CH-Kino | No More Smoke Signals
Fanny Bräunig hat mit “No More Smoke Signals” einen Film realisiert, der nicht nur den neu geschaffenen “Prix de Soleure” gewonnen hat, sondern auch den Zürcher Filmpreis, die Schweizer Filmperle 08 (Preis der Schweizer Filmkritik) und den Schweizer Filmpreis 2009.
Synopsis: Eine Radiostation, einsam auf einem kleinen Hügel, gegründet in den 70er Jahren von Aktivisten der indianischen Widerstandsbewegung: KILI RADIO, „Voice of the Lakota Nation”. Die Radiostation befindet sich in Pine-Ridge, dem ärmsten 18’000-Quadratmeter-Reservat der Lakota-Sioux im amerikanischen Bundesstaat South Dakota. Die Zustände in diesem Land, das der weisse Mann den Ureinwohnern noch zugestanden hat, sind schlimm. Es ist ein vergessener Ort zwischen Kampf und Hoffnung, zwischen indianischem Mythos und dem Alltag des Lakota Volkes. Doch da ist Roxanne Two Bulls, die auf dem Land ihrer Ahnen ein neues Leben beginnen will, der junge DJ Derrick, der bei KILI seine musikalische Ader entdeckt. Da ist der weisse Anwalt Bruce, der seit 30 Jahren versucht, einen indianischen Aktivisten aus dem Gefängnis freizubekommen. Und da taucht plötzlich der frühere AIM-Aktivist John Trudell auf, der in Hollywood als Musiker Karriere gemacht hat. Bei KILI RADIO läuft alles zusammen. Statt Rauchzeichen sendet KILI seine Signale durch die Weite der grandiosen Landschaft, mit einer wunderbaren Mischung aus Humor und Melancholie. Native Hip Hop und zerbrochene Windschutzscheiben: Der Stolz kehrt zurück, it really is ok to be Lakota. Stars: Die Lakota-Indianer erzählen als Protagonisten in diesem Film offen, ehrlich und gewinnend über ihr Leben. Die Kameramänner Pierre Mennel, Dieter Stürmer und Igor Martinovic fangen mit atemberaubenden Landschaftsaufnahmen die unendliche Weite und klirrende Kälte des amerikanischen Nordens ein. Regie: Fanny Bräuning studierte Filmrealisation an der Hochschule für Gestaltung und Kunst Zürich. Seit 2001 arbeitet sie als freischaffende Filmemacherin und gründete 2005 mit Kaspar Kasics die Distant Lights Filmproduktion GmbH.
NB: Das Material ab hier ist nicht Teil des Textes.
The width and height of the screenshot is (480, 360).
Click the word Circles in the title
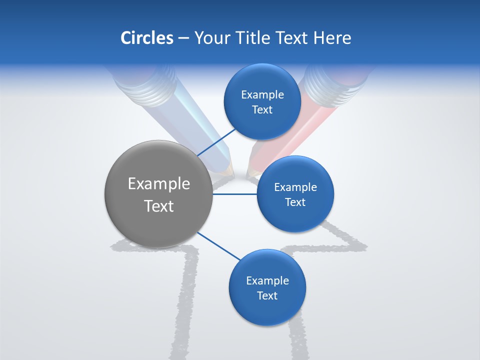[146, 38]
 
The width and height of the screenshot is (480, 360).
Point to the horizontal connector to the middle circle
[235, 194]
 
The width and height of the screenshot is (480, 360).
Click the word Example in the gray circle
[158, 184]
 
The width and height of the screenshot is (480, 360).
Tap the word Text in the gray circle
[158, 206]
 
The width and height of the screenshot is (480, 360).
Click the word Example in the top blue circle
[262, 95]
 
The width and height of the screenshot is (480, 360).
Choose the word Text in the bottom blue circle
[267, 296]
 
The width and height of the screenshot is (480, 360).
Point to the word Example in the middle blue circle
[295, 188]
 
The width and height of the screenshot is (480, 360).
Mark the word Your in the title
[208, 38]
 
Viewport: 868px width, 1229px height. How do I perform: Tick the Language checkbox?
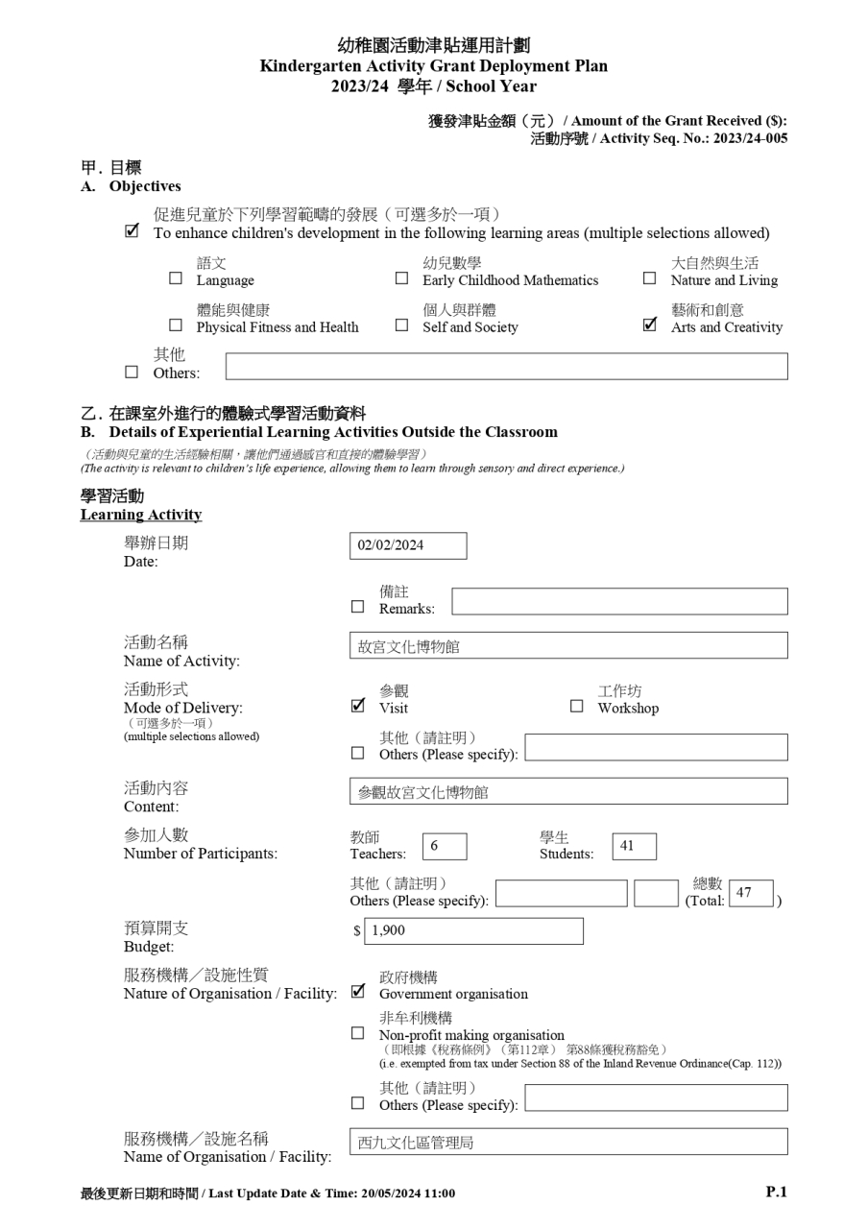(176, 279)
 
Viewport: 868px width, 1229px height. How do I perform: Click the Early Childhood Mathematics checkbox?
(401, 279)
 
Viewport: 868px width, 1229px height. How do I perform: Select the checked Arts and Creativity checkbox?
(650, 325)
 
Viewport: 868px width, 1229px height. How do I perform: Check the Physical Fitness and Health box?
(176, 325)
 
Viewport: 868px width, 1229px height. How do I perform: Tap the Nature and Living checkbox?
(650, 279)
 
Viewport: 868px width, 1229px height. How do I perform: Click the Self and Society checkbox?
(401, 325)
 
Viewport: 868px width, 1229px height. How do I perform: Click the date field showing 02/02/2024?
(408, 545)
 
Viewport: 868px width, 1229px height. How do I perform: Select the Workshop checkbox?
(577, 707)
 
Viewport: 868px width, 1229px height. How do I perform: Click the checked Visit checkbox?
(358, 706)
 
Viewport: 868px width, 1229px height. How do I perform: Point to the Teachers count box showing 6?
(444, 846)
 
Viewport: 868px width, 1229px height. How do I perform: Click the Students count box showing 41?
(634, 846)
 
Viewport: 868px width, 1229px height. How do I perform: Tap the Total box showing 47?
(751, 893)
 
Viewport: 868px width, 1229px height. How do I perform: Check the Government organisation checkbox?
(358, 991)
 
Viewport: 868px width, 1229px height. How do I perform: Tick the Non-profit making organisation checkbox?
(358, 1033)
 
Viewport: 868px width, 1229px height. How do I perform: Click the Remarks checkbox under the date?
(358, 607)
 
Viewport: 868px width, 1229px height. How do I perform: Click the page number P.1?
(776, 1192)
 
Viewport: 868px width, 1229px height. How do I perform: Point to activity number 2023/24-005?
(750, 138)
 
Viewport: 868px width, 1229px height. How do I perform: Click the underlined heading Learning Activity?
(141, 515)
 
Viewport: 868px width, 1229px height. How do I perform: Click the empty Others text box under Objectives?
(506, 366)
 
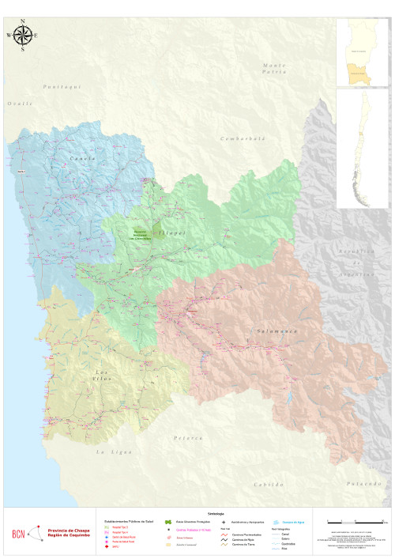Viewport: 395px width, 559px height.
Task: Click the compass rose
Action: pos(23,35)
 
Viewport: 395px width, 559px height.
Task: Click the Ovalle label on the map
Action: pos(21,104)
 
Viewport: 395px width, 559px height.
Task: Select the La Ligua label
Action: pos(111,451)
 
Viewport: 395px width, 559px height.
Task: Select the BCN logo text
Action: pos(18,534)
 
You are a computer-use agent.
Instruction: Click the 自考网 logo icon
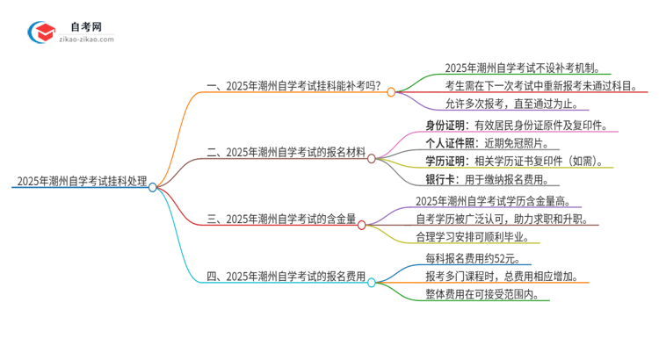click(x=40, y=32)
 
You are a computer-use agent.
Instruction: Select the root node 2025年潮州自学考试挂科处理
click(x=81, y=182)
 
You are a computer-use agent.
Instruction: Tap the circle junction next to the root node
click(x=153, y=187)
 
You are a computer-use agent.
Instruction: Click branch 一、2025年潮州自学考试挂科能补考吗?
click(x=294, y=85)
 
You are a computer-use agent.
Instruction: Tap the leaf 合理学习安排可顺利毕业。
click(x=478, y=237)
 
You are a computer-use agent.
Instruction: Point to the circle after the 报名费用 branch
click(x=372, y=282)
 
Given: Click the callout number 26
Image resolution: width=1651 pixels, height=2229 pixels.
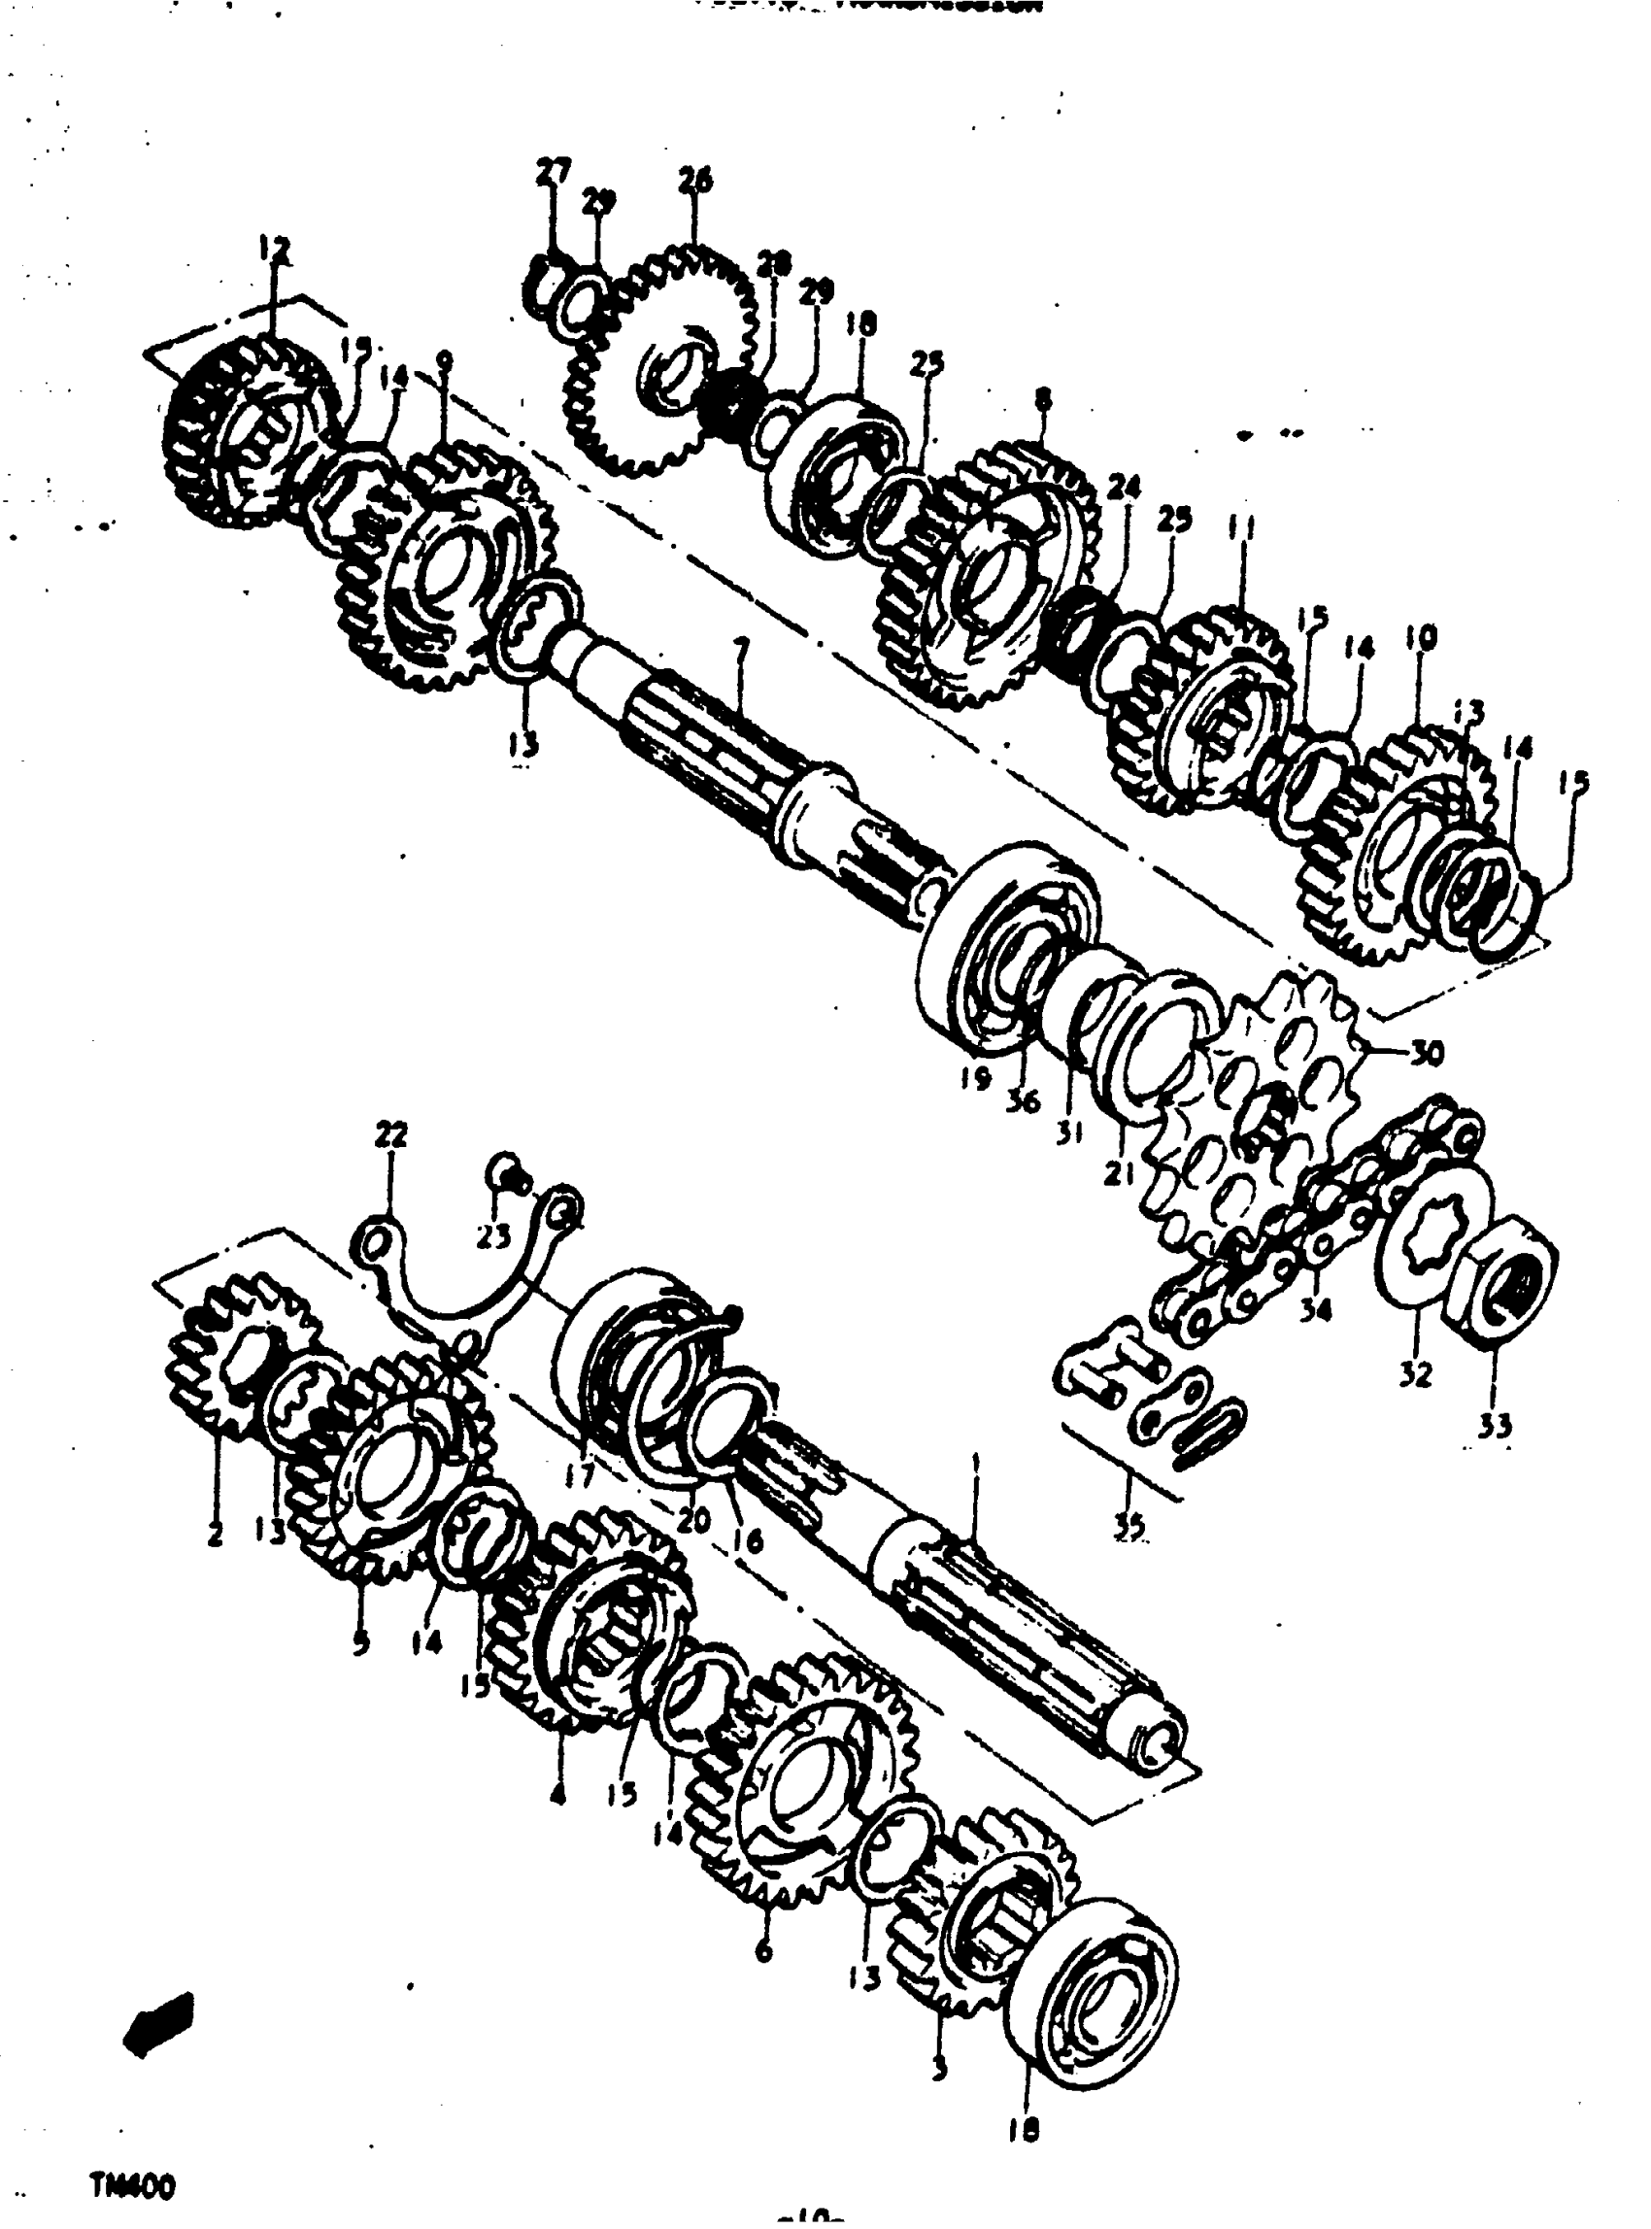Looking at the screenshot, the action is click(x=695, y=181).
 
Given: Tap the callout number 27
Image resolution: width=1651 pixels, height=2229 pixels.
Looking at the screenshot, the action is click(x=553, y=172).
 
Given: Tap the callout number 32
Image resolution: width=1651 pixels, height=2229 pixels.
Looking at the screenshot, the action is click(x=1415, y=1374).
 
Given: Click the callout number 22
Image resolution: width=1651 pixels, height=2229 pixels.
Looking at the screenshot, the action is click(x=390, y=1135).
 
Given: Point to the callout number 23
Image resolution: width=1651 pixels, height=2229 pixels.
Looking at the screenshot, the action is click(x=493, y=1237).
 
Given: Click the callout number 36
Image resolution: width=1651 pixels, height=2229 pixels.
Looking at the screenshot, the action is click(x=1025, y=1101).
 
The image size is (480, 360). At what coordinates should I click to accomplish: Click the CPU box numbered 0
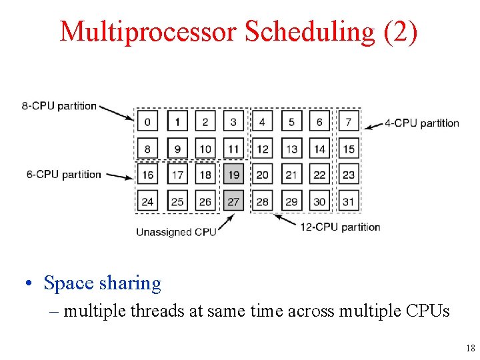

art-tv-Wertung: Im Mittelpunkt des zu Recht preisgekrönten Dokumentarfilms steht die in karger Landschaft mit einfachsten Mitteln errichtete Radiostation. Um diese herum kreist Fanny Bräuning das Leben der Lakota-Indianer ein und vermag damit – ähnlich wie auch der Kili-Radiosender – dieser besonderen Community mit ihren grossen Sorgen und kleinen Freuden ein „Sprachrohr“ zu verleihen. In Interviews kommen die Menschen auf natürliche Art und Weise zu Wort, wenn sie über ihren von Arbeitslosigkeit und Alkoholismus geprägten Alltag im Reservat berichten. Die missliche Lebenssituation haben aus Sicht der Indianer die Weissen aufgrund von Ausbeutung, Ausgrenzung, Massakern und gebrochenen Versprechen zu verantworten. Bräuning klammert – mal abgesehen von ein paar Szenen in denen sich weisse Christen für die Taten auf fast fanatische Weise bei ihren Vorfahren entschuldigen – die Darstellung der Gegenseite dabei zwar komplett aus. Doch auch wenn der Film einseitig seinen Fokus auf die Indianer ausrichtet, lässt sich die tiefe Verwundung vor allem durch das beigemischte historische Archivmaterial, das die lange Geschichte der Verfolgung und Unterdrückung dieser Menschen aufzeigt, anschaulich nachvollziehen. Raum gibt der Film auch für die schöne und fröhliche Seite im Reservat, die sich vor allem dann zeigt, wenn es darum geht, wie die Menschen mit teils chaotischem Idealismus, aber fast überall mit der Hoffnung und dem Kampf für ein besseres Leben ihrer Verelendung zu begegnen versuchen. Fazit: Mit starken Bildern und stimmungsvoller Musik, schildert der Film umfänglich das Leben der Lakota-Indianer und beweist einmal mehr, dass der Slogan „land of the free“ in Amerika bis heute nicht für alle gilt.